Based on that though I'd have to call "operator error" - sorry Klaus


----------



## FEBS (Nov 14, 2014)

Khristo said:


> Hey FEBS,
> 
> CF design does not seem to provide the best opportunities for fool proofing, but there is some, such as the "thicker" edge on the non-pin side.
> 
> ...



I will try to compare this evening on this issue the 1Dx, 5D3, 7D2 and the 7D


----------



## bbreitenauer (Nov 14, 2014)

It is not to believe! I think, we are in times, where a user guide is necessary for each handling.


----------



## DominoDude (Nov 14, 2014)

Klaus_Kleber said:


> jrista said:
> 
> 
> > Klaus Kleber said:
> ...



Not trying to say that you are stupid, but it's a stupid mistake/behaviour. The distinction is crucial. We can all F* up - I certainly have from time to time - but as a responsible adult I should take the consequences for my actions, and not try to shove the cost for my mistake onto others.


----------



## AmselAdans (Nov 14, 2014)

Well, design guru Don Norman tells us that such an event is not a showcase of the user's stupidity but of bad product design.
And I agree. The CF cards (or the slot or both) should be designed in a way, that there is one, only one, way to insert it into the camera.
Even worse, there is -as shown- more than one way to insert the card and this can damage the entire camera instead of just not working.

To the "Pff, he should have been careful" people: Something as trivial as putting a memory card into a camera should require the least concencration and effort. As this is not the case, as you have to be careful, this further hints to bad design.


----------



## RustyTheGeek (Nov 14, 2014)

Wow, this thread got a lot of attention...

While I love the CF card over other types of removable memory for performance and form factor, the fragile pin design is my only caveat/complaint. I'm an IT guy and I've used CF cards ever since they started. The pin design on CF cards is ancient. Almost nothing uses an exposed pin design like this anymore. (Remember IDE and SCSI hard drives?)

I wouldn't be too hard on the OP. This CAN happen. And Canon didn't design it, it's the CF standard.

The trick is to simply take your time when inserting and NEVER PUSH TOO HARD. If the card doesn't slide in like butter, don't force it. There is something wrong and forcing it will always end in regret!

━━━━━━━━━━━━━━━━

• _Required task 1_
Answer these questions about the forum thread on CF cards:
(a) Which cameras does FEBS plan to compare this evening?
(b) Which design guru does AmselAdans cite?
(c) What does RustyTheGeek say never to do when inserting a card?
The thread and the rows have no connection to each other.

• _Given data_
━━━━━━━━━━━━━━━━

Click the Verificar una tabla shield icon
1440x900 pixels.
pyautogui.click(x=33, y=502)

━━━━━━━━━━━━━━━━

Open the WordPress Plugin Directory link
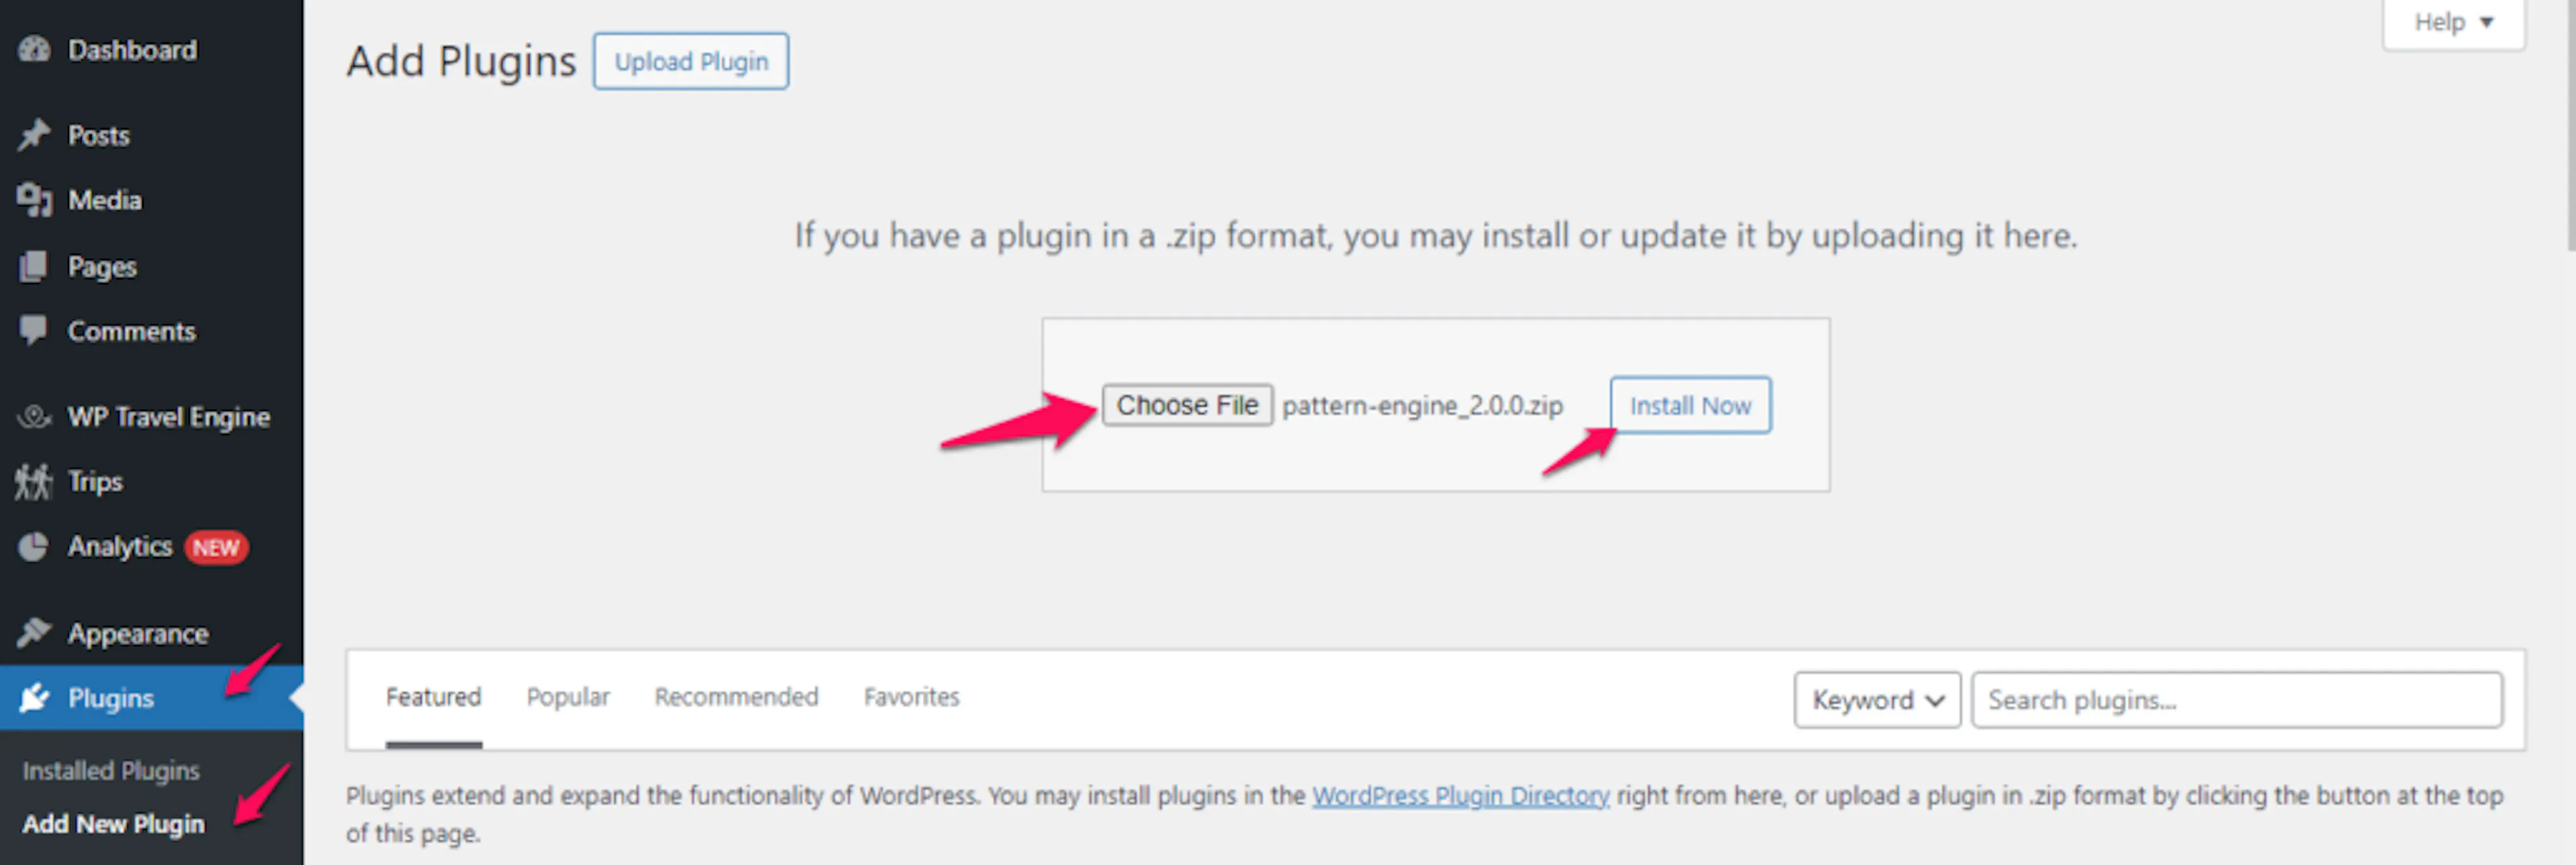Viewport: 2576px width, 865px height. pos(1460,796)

━━━━━━━━━━━━━━━━

• _Required task 2_
Can you reproduce the rows word for word, from the line with "Click the Verificar una tabla shield icon" to the line with "pyautogui.click(x=33, y=502)", with both of those lines included?

• _Worked solution 1_
(a) The 1Dx, 5D3, 7D2 and the 7D.
(b) Don Norman.
(c) Push too hard.

• _Worked solution 2_
Click the Verificar una tabla shield icon
1440x900 pixels.
pyautogui.click(x=33, y=502)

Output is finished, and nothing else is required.